■ **Extrait du document**:
+ + + + + + +

Un nouveau médicament expérimental pourrait maintenir le contrôle glycémique des patients diabétiques jusqu'à quatre semaines, marquant une avancée majeure par rapport aux injections quotidiennes d'insuline traditionnelles.

Plus de 90 % des diabétiques souffrent de diabète de type 2. Chez ces patients, les cellules bêta du pancréas produisent insuffisamment d'insuline, tandis que l'action de l'insuline existante est réduite. Résultat : une absorption inadéquate du glucose alimentaire, entraînant une hyperglycémie.
Les traitements actuels pour le diabète de type 2 visent la molécule GLP-1 (glucagon-like peptide 1), qui stimule la production d'insuline par le pancréas en présence de glucose, abaissant ainsi la glycémie. Cependant, le GLP-1 est rapidement dégradé dans l'organisme. Bien que des progrès aient permis de ralentir cette dégradation, un mécanisme de libération contrôlée manquait jusqu'à présent.
Des chercheurs de l'université Duke, aux États-Unis, ont développé une innovation : lier le GLP-1 à un polypeptide sensible à la température. Injecté, ce composé réagit à la chaleur corporelle pour former un dépôt biodégradable libérant progressivement le GLP-1.
Chez la souris, l'effet dure dix jours ; chez le singe rhésus, plus de 14 jours. Chez l'humain, avec un métabolisme plus lent, une injection tous les deux mois est envisagée. « Notre métabolisme étant plus lent que celui des souris et des singes, le médicament devrait agir encore plus longtemps. Nous espérons en faire le premier traitement bihebdomadaire ou mensuel pour le diabète de type 2 », explique Kelli Luginbuhl, doctorante à l'université Duke.
Les chercheurs prévoient d'étendre les essais à d'autres modèles animaux et d'évaluer les réponses immunitaires potentielles.

+ + + + + + +

■ **Données fournies**:
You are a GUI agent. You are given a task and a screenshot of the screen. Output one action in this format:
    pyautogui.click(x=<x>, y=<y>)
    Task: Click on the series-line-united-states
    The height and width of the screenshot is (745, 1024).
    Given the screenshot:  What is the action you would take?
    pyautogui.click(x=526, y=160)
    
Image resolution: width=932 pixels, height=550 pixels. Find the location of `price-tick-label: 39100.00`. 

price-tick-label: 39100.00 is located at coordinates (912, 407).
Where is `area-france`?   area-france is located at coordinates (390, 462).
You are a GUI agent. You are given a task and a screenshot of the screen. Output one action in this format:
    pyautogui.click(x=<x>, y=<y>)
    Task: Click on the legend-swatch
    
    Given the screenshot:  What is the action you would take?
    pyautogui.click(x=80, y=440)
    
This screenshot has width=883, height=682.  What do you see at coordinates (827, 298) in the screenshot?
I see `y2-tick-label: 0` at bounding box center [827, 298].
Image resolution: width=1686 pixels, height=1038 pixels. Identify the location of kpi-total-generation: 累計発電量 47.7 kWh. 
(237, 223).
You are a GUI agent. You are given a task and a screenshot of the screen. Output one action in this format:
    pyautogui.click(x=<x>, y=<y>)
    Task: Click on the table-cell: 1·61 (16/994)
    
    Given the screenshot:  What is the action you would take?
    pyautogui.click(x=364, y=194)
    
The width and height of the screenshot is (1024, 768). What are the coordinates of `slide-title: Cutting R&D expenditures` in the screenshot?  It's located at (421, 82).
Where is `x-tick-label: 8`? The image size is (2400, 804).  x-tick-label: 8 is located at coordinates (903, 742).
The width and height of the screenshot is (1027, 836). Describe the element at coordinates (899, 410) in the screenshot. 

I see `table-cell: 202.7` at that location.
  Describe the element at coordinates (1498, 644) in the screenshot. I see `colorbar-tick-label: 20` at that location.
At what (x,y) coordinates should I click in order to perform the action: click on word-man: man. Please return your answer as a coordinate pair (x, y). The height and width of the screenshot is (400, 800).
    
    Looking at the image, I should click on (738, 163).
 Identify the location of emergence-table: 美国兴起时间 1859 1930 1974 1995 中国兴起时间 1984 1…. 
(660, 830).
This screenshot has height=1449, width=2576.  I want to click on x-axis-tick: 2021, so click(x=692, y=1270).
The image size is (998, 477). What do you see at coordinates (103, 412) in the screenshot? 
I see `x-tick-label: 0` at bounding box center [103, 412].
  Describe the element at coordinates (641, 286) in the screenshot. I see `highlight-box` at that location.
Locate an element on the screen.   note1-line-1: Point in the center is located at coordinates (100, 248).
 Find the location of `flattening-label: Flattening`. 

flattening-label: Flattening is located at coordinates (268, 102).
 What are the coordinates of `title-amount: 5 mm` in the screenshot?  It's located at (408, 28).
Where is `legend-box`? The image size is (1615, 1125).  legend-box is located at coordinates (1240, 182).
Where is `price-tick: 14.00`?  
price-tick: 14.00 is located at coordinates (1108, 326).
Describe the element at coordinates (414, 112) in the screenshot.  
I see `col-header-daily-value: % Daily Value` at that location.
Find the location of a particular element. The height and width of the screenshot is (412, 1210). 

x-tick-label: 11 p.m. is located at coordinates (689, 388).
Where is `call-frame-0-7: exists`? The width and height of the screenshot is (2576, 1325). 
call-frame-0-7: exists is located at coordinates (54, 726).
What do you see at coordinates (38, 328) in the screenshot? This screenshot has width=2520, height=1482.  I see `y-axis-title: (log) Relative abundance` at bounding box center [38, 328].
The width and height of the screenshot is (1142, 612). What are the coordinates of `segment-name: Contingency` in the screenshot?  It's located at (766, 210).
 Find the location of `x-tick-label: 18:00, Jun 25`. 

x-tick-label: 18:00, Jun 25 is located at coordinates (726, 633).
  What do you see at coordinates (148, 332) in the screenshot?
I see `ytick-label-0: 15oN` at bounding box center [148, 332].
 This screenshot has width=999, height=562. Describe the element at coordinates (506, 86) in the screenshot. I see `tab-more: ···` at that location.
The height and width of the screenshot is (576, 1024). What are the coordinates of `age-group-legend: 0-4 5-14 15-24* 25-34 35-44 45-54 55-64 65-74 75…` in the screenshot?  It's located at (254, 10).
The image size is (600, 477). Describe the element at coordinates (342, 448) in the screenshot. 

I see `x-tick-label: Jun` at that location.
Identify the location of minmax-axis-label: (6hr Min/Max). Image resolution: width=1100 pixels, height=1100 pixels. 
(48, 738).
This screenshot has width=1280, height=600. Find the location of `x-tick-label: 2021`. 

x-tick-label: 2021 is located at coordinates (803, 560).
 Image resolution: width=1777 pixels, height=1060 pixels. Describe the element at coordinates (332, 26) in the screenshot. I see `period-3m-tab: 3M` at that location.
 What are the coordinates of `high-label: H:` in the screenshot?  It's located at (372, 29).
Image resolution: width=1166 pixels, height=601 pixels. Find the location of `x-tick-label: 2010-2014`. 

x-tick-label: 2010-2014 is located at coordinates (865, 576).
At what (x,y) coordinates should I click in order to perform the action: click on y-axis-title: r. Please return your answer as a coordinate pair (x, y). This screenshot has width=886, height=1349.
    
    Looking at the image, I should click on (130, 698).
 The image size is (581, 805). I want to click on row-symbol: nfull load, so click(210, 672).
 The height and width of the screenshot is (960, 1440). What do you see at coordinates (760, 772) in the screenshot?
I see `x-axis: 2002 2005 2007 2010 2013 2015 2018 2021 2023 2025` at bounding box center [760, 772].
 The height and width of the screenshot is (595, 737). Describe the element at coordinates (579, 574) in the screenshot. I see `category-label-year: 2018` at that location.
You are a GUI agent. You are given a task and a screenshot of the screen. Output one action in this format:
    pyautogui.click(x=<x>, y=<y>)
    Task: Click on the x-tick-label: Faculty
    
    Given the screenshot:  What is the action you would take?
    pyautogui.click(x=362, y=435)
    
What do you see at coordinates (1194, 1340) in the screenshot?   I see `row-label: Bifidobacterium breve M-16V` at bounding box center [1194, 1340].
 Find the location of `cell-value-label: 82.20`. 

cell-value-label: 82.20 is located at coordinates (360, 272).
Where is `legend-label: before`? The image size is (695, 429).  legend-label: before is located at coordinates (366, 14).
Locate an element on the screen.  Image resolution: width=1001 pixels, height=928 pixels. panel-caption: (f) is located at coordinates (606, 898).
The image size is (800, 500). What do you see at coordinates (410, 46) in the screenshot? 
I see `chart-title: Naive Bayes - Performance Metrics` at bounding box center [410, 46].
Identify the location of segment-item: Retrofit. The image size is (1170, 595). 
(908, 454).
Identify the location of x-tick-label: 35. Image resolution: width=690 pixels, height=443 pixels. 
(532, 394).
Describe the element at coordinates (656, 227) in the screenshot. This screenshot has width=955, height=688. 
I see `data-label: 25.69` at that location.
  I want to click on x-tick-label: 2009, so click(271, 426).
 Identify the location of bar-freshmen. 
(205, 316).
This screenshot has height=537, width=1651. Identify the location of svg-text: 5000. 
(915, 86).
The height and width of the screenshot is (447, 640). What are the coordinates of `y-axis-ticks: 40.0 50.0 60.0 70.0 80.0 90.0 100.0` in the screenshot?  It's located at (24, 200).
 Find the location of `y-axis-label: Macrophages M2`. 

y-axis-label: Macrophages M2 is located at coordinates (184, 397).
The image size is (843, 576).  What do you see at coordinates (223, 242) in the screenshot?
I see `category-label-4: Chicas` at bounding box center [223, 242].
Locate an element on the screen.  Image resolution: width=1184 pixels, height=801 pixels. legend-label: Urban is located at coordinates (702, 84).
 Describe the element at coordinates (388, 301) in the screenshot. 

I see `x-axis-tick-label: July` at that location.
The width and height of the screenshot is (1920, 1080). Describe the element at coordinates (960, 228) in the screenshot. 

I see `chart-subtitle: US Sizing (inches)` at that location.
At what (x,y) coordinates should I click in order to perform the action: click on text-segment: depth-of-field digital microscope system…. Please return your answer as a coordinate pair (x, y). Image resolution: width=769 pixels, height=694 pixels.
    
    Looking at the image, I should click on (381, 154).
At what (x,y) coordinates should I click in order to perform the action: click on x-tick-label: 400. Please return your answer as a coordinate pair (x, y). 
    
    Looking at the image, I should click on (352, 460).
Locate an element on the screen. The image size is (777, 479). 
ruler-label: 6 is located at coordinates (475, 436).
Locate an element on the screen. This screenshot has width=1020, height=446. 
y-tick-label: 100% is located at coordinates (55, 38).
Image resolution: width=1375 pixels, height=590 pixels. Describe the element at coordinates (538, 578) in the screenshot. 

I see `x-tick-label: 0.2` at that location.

+ + + + + + +

Recopiez mot pour mot le passage de l'article sur le nouveau traitement du diabète allant de « Chez la souris, l'effet » jusqu'à « réponses immunitaires potentielles. ». Les enregistrements forment un matériau indépendant de l'article.

Chez la souris, l'effet dure dix jours ; chez le singe rhésus, plus de 14 jours. Chez l'humain, avec un métabolisme plus lent, une injection tous les deux mois est envisagée. « Notre métabolisme étant plus lent que celui des souris et des singes, le médicament devrait agir encore plus longtemps. Nous espérons en faire le premier traitement bihebdomadaire ou mensuel pour le diabète de type 2 », explique Kelli Luginbuhl, doctorante à l'université Duke.
Les chercheurs prévoient d'étendre les essais à d'autres modèles animaux et d'évaluer les réponses immunitaires potentielles.